SUPPLIED TEXT »
-.-.-

In promoting her album, Hilson performed the song on February 2, 2009, on 106 & Park. Hilson performed the song on March 17, 2009, on Dogg After Dark. Lil Wayne joined her to perform the song with "Energy" on Jimmy Kimmel Live! "Turnin Me On" was performed by Hilson at BET's Spring Bling 2009, and at BET's Rip the Runway 2009. She performed the song as part of medleys at the 2009 BET Awards as well as the 2009 Soul Train Music Awards.

==Remixes==
Several remixes for the song were released. Busta Rhymes is featured on one remix, to which BET Sound Off preferred to the original version, commenting, "Not that I don’t appreciate Keri and Weezy’s version because it’s actually a snazzy lil ditty, but Busta’s ambiance over Polow’s sound scape gives me a different vibe, that 'stand on your desk and mean mug everyone in your office who tells you to turn down your music' vibe." In January 2010, a remix featuring T.I. was released. A MSTRKRFT remix of the original version was released on iTunes.

-.-.-

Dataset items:
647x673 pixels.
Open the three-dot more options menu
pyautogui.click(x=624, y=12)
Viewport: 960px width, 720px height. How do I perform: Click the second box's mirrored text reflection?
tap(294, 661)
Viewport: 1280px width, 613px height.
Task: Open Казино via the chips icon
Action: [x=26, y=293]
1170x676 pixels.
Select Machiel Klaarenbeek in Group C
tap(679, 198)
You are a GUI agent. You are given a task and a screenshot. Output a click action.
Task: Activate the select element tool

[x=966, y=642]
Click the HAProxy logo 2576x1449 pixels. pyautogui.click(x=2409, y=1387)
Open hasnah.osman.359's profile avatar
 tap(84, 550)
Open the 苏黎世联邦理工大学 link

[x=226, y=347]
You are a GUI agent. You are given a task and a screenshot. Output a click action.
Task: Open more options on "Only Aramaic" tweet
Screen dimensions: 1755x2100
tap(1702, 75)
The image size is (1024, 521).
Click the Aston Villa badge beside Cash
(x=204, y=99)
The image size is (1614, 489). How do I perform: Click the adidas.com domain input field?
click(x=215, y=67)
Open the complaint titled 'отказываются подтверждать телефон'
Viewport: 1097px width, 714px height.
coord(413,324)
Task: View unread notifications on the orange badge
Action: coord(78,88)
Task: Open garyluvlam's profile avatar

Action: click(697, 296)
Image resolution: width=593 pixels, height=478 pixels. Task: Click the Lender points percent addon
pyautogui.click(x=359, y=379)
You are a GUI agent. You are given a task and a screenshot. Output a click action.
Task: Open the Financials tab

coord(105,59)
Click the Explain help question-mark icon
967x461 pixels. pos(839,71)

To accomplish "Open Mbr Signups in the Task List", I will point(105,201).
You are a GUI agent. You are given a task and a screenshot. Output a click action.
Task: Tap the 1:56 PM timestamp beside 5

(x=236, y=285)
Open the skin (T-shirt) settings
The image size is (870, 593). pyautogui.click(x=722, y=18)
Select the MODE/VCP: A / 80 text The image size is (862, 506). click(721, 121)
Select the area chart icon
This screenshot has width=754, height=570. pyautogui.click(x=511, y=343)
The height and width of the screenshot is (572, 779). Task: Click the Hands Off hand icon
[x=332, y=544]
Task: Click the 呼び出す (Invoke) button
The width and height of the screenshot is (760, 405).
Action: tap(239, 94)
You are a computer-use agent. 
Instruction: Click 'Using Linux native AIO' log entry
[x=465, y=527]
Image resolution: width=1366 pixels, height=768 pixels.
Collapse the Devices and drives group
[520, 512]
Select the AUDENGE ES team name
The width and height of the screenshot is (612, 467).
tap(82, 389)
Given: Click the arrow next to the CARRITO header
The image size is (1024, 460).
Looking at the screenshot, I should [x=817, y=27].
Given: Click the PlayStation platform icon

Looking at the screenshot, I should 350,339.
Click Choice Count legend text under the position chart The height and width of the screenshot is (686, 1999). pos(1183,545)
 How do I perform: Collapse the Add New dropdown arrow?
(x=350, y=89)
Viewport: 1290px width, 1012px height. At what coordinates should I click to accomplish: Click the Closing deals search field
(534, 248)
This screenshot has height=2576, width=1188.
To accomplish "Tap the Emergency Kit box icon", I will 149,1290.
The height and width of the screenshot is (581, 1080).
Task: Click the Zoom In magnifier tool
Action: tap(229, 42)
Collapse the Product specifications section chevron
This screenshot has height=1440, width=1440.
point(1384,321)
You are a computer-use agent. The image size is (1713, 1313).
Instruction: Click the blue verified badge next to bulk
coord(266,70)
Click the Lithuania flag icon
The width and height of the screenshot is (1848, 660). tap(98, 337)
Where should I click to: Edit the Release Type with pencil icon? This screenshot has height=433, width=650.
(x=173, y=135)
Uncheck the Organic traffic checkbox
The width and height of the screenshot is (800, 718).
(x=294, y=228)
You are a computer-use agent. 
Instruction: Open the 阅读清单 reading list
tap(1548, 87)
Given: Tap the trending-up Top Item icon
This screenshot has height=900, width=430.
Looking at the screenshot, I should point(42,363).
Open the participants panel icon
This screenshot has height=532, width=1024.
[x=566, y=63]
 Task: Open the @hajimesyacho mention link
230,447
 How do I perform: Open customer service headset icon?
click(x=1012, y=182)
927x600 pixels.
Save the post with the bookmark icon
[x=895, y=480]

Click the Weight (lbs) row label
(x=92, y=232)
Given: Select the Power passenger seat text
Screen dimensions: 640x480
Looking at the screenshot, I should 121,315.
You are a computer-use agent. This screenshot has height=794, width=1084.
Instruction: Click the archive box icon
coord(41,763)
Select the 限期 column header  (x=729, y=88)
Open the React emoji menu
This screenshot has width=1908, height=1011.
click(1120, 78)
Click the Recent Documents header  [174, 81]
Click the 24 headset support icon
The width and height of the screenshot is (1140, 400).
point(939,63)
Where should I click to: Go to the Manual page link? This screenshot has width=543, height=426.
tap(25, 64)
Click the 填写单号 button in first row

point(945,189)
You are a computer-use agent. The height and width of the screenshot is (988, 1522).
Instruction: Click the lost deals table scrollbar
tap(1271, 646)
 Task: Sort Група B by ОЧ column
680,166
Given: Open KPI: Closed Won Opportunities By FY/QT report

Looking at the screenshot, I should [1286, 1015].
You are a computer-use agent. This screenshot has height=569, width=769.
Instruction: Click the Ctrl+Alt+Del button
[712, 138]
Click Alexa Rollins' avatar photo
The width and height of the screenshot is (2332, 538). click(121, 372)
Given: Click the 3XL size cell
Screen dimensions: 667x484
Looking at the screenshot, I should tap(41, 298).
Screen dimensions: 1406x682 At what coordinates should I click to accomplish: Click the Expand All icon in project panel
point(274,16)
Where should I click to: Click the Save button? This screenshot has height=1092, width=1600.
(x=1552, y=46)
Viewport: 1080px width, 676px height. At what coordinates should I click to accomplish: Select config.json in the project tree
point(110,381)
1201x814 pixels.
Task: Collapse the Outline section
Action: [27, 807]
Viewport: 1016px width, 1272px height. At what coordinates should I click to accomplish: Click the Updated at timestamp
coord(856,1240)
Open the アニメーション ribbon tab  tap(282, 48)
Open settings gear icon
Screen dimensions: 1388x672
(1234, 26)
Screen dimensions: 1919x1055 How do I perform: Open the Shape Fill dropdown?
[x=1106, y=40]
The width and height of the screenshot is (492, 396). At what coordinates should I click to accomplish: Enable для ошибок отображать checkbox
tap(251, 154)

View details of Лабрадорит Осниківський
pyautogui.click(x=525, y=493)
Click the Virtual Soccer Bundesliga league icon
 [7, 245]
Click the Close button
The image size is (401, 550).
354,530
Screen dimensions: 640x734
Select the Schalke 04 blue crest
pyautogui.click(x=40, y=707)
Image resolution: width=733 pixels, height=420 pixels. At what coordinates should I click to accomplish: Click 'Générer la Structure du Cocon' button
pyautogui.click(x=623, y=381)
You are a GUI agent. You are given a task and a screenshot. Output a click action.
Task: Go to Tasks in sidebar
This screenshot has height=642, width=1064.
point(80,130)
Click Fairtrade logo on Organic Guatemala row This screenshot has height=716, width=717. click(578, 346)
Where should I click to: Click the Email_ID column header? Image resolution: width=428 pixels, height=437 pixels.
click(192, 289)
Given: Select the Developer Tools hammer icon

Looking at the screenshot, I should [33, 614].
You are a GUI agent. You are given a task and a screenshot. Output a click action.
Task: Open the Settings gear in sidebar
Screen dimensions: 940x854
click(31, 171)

-.-.-

PROBLEM SET »
1: Answer the following from the passage on "Turnin Me On":
(a) On what date did Hilson perform the song on 106 & Park?
(b) Which artist is featured on the remix released in January 2010?
(c) Where was the MSTRKRFT remix released?
2: Carry on the passage about the song "Turnin Me On" from the point at which it stops.

ANSWERS FOR EACH ITEM »
1:
(a) February 2, 2009
(b) T.I.
(c) On iTunes

2:
===Diss controversy===
On March 3, 2009, a remix version of the song, entitled "Turnin' Me Off", featuring new verses from Hilson and Lil Wayne, and an additional verse by T-Pain, surfaced online. In the remix, Hilson takes jabs at two unnamed female entertainers. Referred to as "the remix heard round the industry", media rumored that Hilson was taking shots at Beyoncé and Ciara, with lines like "You can dance, she can sing but need to move it to the left", possibly referencing Ciara's acclaimed dancing ability, and Beyoncé's hit "Irreplaceable." The lyrics also point at other possible shots taken toward the artists, such as Hilson stating one needs to "go sit down and have babies" and points out several songs written for the other. A BET columnist wrote, "critics couldn't fathom the purpose or reasoning behind the malicious gesture", while a writer for BET Sound Off noted that if Hilson or her management intended to engage in this, that it would be "career suicide."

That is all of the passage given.